Atmosphärisch dicht: Die Abgründigkeit springt einen aus jedem Panel an.

Comicautor Sean Murphy, der in Deutschland unter anderem für seine Arbeit an American Vampires und The Wake bekannt ist, entwickelt dazu eine atmosphärisch äußerst komplexe Geschichte, aus der vor allem die tiefen Charaktere herausstechen. So darf sich der Leser über einen Batman freuen, dessen Abgründigkeit einem aus jedem Panel entgegenspringt. Besonders deutlich zu sehen auf dem Titelbild des vierten Heftes der Serie. Batman mit hasserfüllten Augen, die Zähne zusammengebissen; mit blutigem Gesicht und Umhang schwebt sein Porträt über Gotham City. »Das ist meine Stadt«, scheint er uns entgegenzuzischen.

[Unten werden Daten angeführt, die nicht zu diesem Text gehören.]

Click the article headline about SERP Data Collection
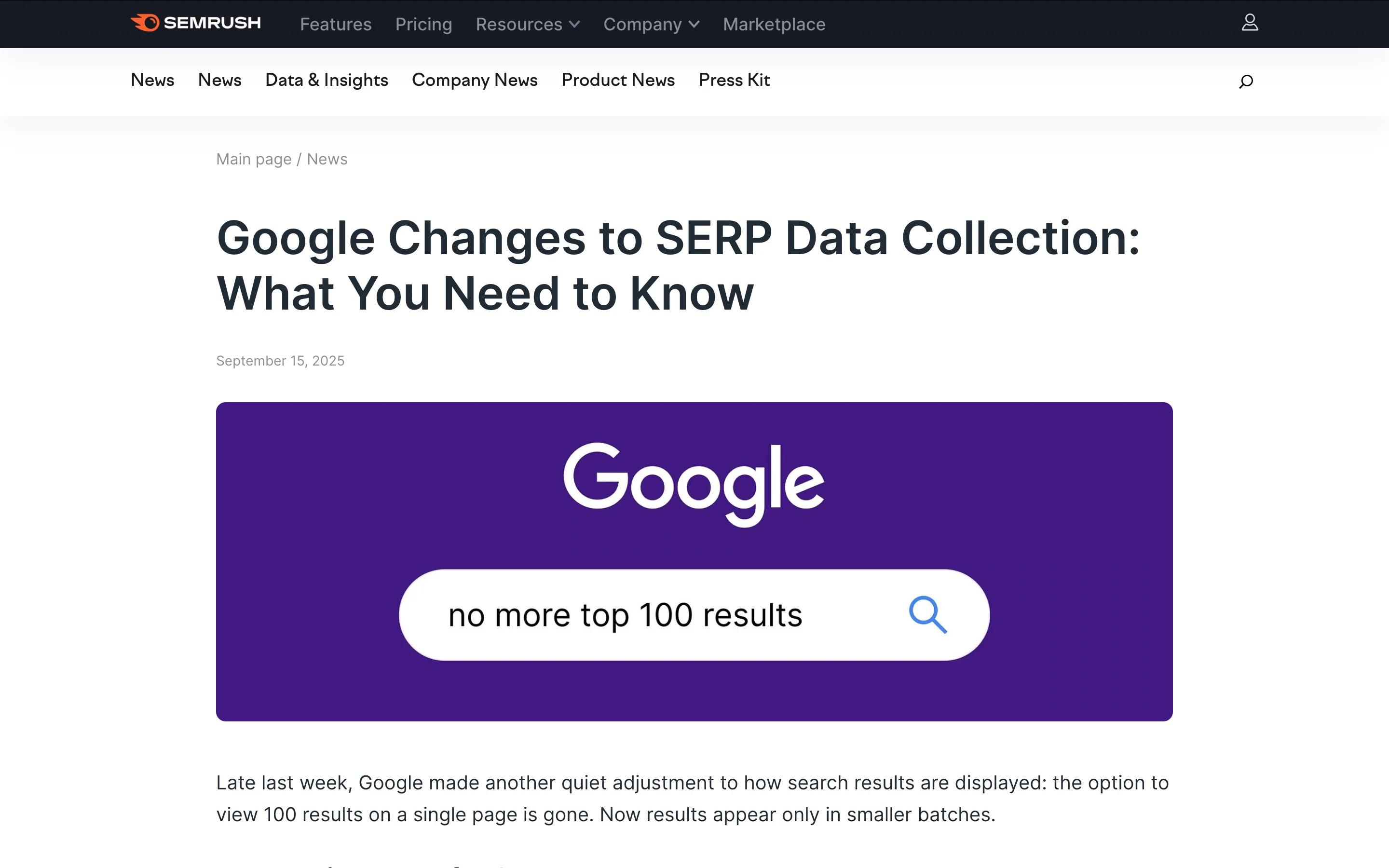 coord(677,265)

Das will ausgerechnet der Joker verhindern, der sich mittels geschluckter Medikamente zu seinem alten Ego Jack Napier verwandelt. Damit durchlebt der Oberbösewicht aus dem Batman-Universum eine Metamorphose zum Menschen. Ein genialer Schachzug von Murphy, um uns auf der anderen Seite Batman noch unheimlicher erscheinen zu lassen.


Vertauschte Rollen: Batman sitzt ein, der Joker trägt nicht länger sein Clownsgesicht.

Genau darauf ist der Band angelegt, im Spiel mit den bekannten Charakteren zu faszinieren. Gordon, Batgirl, Robin, Harley Quinn: Sie alle durchlaufen durch den Comiczeichner und -autor aus New Hampshire eine spannende Entwicklung. Murphy lässt uns daran teilhaben. So etwa bei Harley Quinn. Jeder Batman-Leser weiß, dass sie ursprünglich eine Psychiaterin war, aber bei Murphy wird sie tatsächlich wieder zu einer, die ihrem Patienten helfen möchte.


Viel Info, ohne dass die Seitenarchitektur leidet.

Für diese Charakterstudien braucht Murphy Text, denn vieles von dem, was er zu berichten hat, lässt sich nicht in Bildern darstellen. Er nimmt sich den Platz, und es hat mich immer wieder überrascht, wie viel Information er auf den einzelnen Seiten unterbringen kann. Dass darunter dennoch nicht die Seitenarchitektur gelitten hat, der Band flüssig zu lesen ist und auch Murphys Zeichenkunst ausreichend gewürdigt werden kann, ist ein großer Verdienst seiner Arbeit. So wechseln sich eher textlastige und actionreiche, reine Bildpanels in gutem Maße ab. Sein Artwork entspricht dem Charakter der Geschichte, düster und resignierend. Ich fühlte mich beim Betrachten der Panels an die Batman-Filmtrilogie von Christopher Nolan erinnert, dessen große Vorbilder in Filmen wie Blade Runner oder Alien zu sehen sind – und das passt.

Batman – Der weiße Ritter ist ein Comic, der mich von der ersten bis zur letzten Seite mitgerissen hat, und ich habe ihn jetzt schon auf meine persönliche Liste der besten Comics 2019 gesetzt – wenn nicht sogar der besten Batman-Geschichten überhaupt.